→ Data provided:
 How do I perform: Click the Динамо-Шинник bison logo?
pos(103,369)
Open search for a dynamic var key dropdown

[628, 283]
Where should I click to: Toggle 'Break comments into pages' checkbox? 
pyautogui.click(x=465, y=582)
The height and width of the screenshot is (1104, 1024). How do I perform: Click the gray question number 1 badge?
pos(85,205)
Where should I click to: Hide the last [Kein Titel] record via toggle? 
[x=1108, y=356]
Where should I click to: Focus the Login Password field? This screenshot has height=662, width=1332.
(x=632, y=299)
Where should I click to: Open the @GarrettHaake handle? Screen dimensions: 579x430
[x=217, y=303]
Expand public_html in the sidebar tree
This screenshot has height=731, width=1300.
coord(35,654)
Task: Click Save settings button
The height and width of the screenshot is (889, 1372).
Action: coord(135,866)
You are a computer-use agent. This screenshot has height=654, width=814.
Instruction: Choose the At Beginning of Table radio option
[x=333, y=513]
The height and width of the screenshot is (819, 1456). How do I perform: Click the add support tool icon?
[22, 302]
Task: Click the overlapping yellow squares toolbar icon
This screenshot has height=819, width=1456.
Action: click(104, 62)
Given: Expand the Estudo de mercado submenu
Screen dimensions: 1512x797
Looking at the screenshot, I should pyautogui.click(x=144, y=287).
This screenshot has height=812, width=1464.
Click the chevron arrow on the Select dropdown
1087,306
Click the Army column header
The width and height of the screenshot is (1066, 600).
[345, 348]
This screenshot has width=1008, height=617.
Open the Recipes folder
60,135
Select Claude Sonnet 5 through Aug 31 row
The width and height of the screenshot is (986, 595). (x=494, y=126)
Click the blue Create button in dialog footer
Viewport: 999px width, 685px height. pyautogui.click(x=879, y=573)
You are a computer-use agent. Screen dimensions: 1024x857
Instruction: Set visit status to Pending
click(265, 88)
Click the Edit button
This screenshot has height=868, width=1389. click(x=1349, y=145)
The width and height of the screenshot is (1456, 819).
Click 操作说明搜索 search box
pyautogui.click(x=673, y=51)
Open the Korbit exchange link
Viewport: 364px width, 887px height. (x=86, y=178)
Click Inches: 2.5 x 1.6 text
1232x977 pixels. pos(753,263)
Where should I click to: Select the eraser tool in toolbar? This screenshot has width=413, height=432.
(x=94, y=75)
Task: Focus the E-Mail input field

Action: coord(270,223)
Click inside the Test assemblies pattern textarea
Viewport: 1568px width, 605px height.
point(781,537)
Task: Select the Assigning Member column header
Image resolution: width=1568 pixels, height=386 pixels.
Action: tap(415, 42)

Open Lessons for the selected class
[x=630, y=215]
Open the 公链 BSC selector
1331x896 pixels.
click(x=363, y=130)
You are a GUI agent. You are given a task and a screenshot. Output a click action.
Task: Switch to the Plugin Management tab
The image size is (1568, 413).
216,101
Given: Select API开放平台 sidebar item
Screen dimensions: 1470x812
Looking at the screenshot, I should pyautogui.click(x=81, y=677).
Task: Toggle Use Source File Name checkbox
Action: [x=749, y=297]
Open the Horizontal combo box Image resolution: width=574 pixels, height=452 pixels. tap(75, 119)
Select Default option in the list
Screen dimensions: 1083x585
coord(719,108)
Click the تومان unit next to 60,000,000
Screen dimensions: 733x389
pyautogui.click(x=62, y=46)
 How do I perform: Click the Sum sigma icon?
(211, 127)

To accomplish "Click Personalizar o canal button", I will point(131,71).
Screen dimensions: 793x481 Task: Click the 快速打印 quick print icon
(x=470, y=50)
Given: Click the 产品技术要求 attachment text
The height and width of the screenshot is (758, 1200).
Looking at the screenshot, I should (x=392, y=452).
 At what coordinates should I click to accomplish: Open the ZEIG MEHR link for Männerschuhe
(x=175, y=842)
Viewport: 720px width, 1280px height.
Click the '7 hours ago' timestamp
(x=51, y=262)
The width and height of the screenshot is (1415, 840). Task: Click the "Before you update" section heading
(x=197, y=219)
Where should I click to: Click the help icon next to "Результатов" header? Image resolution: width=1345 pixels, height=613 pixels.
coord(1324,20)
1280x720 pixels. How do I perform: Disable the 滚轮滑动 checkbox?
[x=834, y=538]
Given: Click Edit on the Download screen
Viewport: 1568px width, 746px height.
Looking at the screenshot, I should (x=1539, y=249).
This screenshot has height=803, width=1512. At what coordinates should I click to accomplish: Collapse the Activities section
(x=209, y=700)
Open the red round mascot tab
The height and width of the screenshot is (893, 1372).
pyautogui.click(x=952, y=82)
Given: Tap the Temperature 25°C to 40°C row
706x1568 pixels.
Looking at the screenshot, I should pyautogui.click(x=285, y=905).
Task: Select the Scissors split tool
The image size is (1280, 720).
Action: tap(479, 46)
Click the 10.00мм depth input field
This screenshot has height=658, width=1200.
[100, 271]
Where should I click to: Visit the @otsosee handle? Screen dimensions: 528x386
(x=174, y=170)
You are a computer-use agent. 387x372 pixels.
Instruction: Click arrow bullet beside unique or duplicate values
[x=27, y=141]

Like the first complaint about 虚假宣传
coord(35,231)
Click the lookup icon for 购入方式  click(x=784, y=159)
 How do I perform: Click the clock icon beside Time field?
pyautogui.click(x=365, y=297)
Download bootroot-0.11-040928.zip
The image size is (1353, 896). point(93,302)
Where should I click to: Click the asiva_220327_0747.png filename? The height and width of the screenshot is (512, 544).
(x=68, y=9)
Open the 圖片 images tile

→ What the task requires: Swap "How do I perform:" for "How can I do this:" throughout all of the records above, and leave every other part of them unchanged.

→ Task response:
 How can I do this: Click the Динамо-Шинник bison logo?
pos(103,369)
Open search for a dynamic var key dropdown

[628, 283]
Where should I click to: Toggle 'Break comments into pages' checkbox? 
pyautogui.click(x=465, y=582)
The height and width of the screenshot is (1104, 1024). How can I do this: Click the gray question number 1 badge?
pos(85,205)
Where should I click to: Hide the last [Kein Titel] record via toggle? 
[x=1108, y=356]
Where should I click to: Focus the Login Password field? This screenshot has height=662, width=1332.
(x=632, y=299)
Where should I click to: Open the @GarrettHaake handle? Screen dimensions: 579x430
[x=217, y=303]
Expand public_html in the sidebar tree
This screenshot has height=731, width=1300.
coord(35,654)
Task: Click Save settings button
The height and width of the screenshot is (889, 1372).
Action: coord(135,866)
You are a computer-use agent. This screenshot has height=654, width=814.
Instruction: Choose the At Beginning of Table radio option
[x=333, y=513]
The height and width of the screenshot is (819, 1456). How can I do this: Click the add support tool icon?
[22, 302]
Task: Click the overlapping yellow squares toolbar icon
This screenshot has height=819, width=1456.
Action: click(104, 62)
Given: Expand the Estudo de mercado submenu
Screen dimensions: 1512x797
Looking at the screenshot, I should pyautogui.click(x=144, y=287).
This screenshot has height=812, width=1464.
Click the chevron arrow on the Select dropdown
1087,306
Click the Army column header
The width and height of the screenshot is (1066, 600).
[345, 348]
This screenshot has width=1008, height=617.
Open the Recipes folder
60,135
Select Claude Sonnet 5 through Aug 31 row
The width and height of the screenshot is (986, 595). (x=494, y=126)
Click the blue Create button in dialog footer
Viewport: 999px width, 685px height. pyautogui.click(x=879, y=573)
You are a computer-use agent. Screen dimensions: 1024x857
Instruction: Set visit status to Pending
click(265, 88)
Click the Edit button
This screenshot has height=868, width=1389. click(x=1349, y=145)
The width and height of the screenshot is (1456, 819).
Click 操作说明搜索 search box
pyautogui.click(x=673, y=51)
Open the Korbit exchange link
Viewport: 364px width, 887px height. (x=86, y=178)
Click Inches: 2.5 x 1.6 text
1232x977 pixels. pos(753,263)
Where should I click to: Select the eraser tool in toolbar? This screenshot has width=413, height=432.
(x=94, y=75)
Task: Focus the E-Mail input field

Action: coord(270,223)
Click inside the Test assemblies pattern textarea
Viewport: 1568px width, 605px height.
point(781,537)
Task: Select the Assigning Member column header
Image resolution: width=1568 pixels, height=386 pixels.
Action: tap(415, 42)

Open Lessons for the selected class
[x=630, y=215]
Open the 公链 BSC selector
1331x896 pixels.
click(x=363, y=130)
You are a GUI agent. You are given a task and a screenshot. Output a click action.
Task: Switch to the Plugin Management tab
The image size is (1568, 413).
216,101
Given: Select API开放平台 sidebar item
Screen dimensions: 1470x812
Looking at the screenshot, I should pyautogui.click(x=81, y=677).
Task: Toggle Use Source File Name checkbox
Action: [x=749, y=297]
Open the Horizontal combo box Image resolution: width=574 pixels, height=452 pixels. tap(75, 119)
Select Default option in the list
Screen dimensions: 1083x585
coord(719,108)
Click the تومان unit next to 60,000,000
Screen dimensions: 733x389
pyautogui.click(x=62, y=46)
 How can I do this: Click the Sum sigma icon?
(211, 127)

To accomplish "Click Personalizar o canal button", I will point(131,71).
Screen dimensions: 793x481 Task: Click the 快速打印 quick print icon
(x=470, y=50)
Given: Click the 产品技术要求 attachment text
The height and width of the screenshot is (758, 1200).
Looking at the screenshot, I should (x=392, y=452).
 At what coordinates should I click to accomplish: Open the ZEIG MEHR link for Männerschuhe
(x=175, y=842)
Viewport: 720px width, 1280px height.
Click the '7 hours ago' timestamp
(x=51, y=262)
The width and height of the screenshot is (1415, 840). Task: Click the "Before you update" section heading
(x=197, y=219)
Where should I click to: Click the help icon next to "Результатов" header? Image resolution: width=1345 pixels, height=613 pixels.
coord(1324,20)
1280x720 pixels. How can I do this: Disable the 滚轮滑动 checkbox?
[x=834, y=538]
Given: Click Edit on the Download screen
Viewport: 1568px width, 746px height.
Looking at the screenshot, I should (x=1539, y=249).
This screenshot has height=803, width=1512. At what coordinates should I click to accomplish: Collapse the Activities section
(x=209, y=700)
Open the red round mascot tab
The height and width of the screenshot is (893, 1372).
pyautogui.click(x=952, y=82)
Given: Tap the Temperature 25°C to 40°C row
706x1568 pixels.
Looking at the screenshot, I should pyautogui.click(x=285, y=905).
Task: Select the Scissors split tool
The image size is (1280, 720).
Action: tap(479, 46)
Click the 10.00мм depth input field
This screenshot has height=658, width=1200.
[100, 271]
Where should I click to: Visit the @otsosee handle? Screen dimensions: 528x386
(x=174, y=170)
You are a computer-use agent. 387x372 pixels.
Instruction: Click arrow bullet beside unique or duplicate values
[x=27, y=141]

Like the first complaint about 虚假宣传
coord(35,231)
Click the lookup icon for 购入方式  click(x=784, y=159)
 How can I do this: Click the clock icon beside Time field?
pyautogui.click(x=365, y=297)
Download bootroot-0.11-040928.zip
The image size is (1353, 896). point(93,302)
Where should I click to: Click the asiva_220327_0747.png filename? The height and width of the screenshot is (512, 544).
(x=68, y=9)
Open the 圖片 images tile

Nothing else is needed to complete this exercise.